Service providers working with PSH tenants and people experiencing chronic homelessness reported that a relatively small but growing number of the people they serve are eligible for both Medicare and Medicaid. These "dual eligible" individuals are among the costliest patients enrolled in both Medicare and Medicaid, and they often receive very fragmented care despite having multiple and disabling physical and behavioral health conditions and insurance coverage from both programs. Integrating Medicaid and Medicare benefits is extremely complicated, but given the extraordinary costs associated with health care for this group of beneficiaries, integration is increasingly a priority for the Federal Government and for many states.106

So far, most providers of services in PSH have not been very involved in emerging efforts to integrate care for dual-eligibles, but a few are beginning to recognize the need to do so. The number of people who experience chronic homelessness and are eligible for both Medicare and Medicaid is likely to rise as the average age among people experiencing chronic homelessness increases.

  • The Illinois Care Coordination Innovations project and Together4Health, described in Chapter 7, will include a focus on enrolling and coordinating care for dual eligible adults. Implementation began in late 2013.

  • During the study period, California was preparing to launch a demonstration program to integrate care for dual eligible adults using the state's Medicaid managed care plans and requiring greater coordination between those plans and county mental health and substance use disorder services as well as long-term services and supports.
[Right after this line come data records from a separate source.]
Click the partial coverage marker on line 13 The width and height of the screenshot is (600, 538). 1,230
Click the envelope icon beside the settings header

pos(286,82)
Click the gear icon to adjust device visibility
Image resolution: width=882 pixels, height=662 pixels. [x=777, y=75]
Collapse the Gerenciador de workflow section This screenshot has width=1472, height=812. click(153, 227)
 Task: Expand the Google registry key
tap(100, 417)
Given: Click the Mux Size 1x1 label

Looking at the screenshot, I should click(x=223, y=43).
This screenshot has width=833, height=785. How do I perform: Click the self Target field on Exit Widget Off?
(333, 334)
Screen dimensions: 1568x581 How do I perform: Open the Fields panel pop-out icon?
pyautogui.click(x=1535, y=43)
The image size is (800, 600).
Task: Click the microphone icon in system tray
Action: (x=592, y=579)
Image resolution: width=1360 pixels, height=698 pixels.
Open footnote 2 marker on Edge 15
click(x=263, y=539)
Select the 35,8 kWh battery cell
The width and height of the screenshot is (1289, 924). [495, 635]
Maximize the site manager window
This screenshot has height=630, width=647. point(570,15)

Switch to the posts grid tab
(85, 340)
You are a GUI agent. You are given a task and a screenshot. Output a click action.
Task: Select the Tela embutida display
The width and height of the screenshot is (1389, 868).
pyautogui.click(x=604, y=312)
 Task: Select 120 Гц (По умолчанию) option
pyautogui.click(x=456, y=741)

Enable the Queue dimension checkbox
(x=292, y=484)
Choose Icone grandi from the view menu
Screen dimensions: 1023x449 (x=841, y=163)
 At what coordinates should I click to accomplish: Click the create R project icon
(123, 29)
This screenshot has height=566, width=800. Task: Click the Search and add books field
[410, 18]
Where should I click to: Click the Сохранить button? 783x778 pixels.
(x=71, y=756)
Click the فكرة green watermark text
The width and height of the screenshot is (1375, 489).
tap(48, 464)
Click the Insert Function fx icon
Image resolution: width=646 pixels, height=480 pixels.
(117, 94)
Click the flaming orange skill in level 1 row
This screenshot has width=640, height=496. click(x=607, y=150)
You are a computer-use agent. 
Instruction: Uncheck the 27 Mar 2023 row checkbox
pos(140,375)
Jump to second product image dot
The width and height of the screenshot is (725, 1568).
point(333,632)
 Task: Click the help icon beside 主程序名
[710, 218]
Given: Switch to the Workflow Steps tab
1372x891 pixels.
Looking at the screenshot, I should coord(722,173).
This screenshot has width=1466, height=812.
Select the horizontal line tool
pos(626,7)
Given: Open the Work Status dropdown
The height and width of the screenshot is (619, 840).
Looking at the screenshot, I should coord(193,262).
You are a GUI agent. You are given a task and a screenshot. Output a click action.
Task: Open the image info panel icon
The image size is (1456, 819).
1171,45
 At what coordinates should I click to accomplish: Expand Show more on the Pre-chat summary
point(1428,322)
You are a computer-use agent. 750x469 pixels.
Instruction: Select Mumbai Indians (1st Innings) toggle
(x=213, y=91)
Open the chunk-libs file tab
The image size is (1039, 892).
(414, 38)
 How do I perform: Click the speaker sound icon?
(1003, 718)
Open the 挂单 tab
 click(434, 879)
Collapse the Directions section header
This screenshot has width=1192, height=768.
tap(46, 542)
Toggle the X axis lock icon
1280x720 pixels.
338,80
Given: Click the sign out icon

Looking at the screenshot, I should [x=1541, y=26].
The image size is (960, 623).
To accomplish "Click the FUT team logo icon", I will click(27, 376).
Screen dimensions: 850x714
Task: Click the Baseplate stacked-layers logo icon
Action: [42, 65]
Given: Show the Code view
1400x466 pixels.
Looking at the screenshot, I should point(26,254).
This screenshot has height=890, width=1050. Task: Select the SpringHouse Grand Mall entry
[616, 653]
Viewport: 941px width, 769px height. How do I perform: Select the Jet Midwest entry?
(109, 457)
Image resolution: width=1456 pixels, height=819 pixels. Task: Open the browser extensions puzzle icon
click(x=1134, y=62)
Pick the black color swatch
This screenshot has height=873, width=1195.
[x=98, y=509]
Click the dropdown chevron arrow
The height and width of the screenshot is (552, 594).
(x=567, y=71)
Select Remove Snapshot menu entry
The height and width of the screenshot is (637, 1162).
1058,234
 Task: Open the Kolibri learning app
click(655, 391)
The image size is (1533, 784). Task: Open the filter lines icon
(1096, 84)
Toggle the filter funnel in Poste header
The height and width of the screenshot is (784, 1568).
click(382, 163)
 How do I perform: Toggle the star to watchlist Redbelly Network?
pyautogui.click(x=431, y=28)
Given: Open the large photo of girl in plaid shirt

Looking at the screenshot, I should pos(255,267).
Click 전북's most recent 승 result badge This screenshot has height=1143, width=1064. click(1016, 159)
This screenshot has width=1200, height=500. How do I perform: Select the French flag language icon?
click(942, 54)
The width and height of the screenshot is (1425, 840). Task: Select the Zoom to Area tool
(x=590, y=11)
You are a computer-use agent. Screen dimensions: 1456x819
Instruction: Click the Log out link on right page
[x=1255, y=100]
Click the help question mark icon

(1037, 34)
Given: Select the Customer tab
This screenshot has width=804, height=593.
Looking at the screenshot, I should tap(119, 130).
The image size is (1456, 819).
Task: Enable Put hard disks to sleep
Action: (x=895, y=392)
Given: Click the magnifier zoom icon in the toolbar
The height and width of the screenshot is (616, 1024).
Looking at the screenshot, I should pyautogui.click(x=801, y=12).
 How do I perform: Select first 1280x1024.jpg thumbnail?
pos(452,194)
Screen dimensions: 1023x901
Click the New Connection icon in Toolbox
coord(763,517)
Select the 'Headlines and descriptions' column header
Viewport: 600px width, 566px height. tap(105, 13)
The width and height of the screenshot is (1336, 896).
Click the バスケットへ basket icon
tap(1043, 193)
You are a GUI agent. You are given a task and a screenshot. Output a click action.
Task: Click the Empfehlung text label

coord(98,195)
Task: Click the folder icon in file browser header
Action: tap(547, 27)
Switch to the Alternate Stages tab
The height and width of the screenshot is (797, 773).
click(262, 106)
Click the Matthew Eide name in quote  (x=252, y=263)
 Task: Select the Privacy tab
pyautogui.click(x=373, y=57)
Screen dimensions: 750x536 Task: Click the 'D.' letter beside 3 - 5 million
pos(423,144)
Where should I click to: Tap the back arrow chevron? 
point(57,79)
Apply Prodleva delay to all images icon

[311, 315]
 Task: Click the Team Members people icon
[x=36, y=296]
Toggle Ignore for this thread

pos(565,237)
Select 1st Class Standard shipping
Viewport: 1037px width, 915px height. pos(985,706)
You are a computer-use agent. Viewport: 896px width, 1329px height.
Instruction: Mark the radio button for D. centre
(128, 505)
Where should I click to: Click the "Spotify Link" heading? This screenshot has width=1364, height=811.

In March 2014, CMS approved an amendment to California's 1115 waiver to authorize the state to begin providing coverage under the Coordinated Care Initiative.107 Implementation will begin no sooner than April 2014 in eight counties (Alameda, Los Angeles, Orange, Riverside, San Bernardino, San Diego, San Mateo, and Santa Clara). This may create new opportunities for coordination between the managed care plans and the programs that have been funded and managed through the county mental health system. These include PSH and other services funded through the Mental Health Services Act for people with serious mental illness who are experiencing homelessness.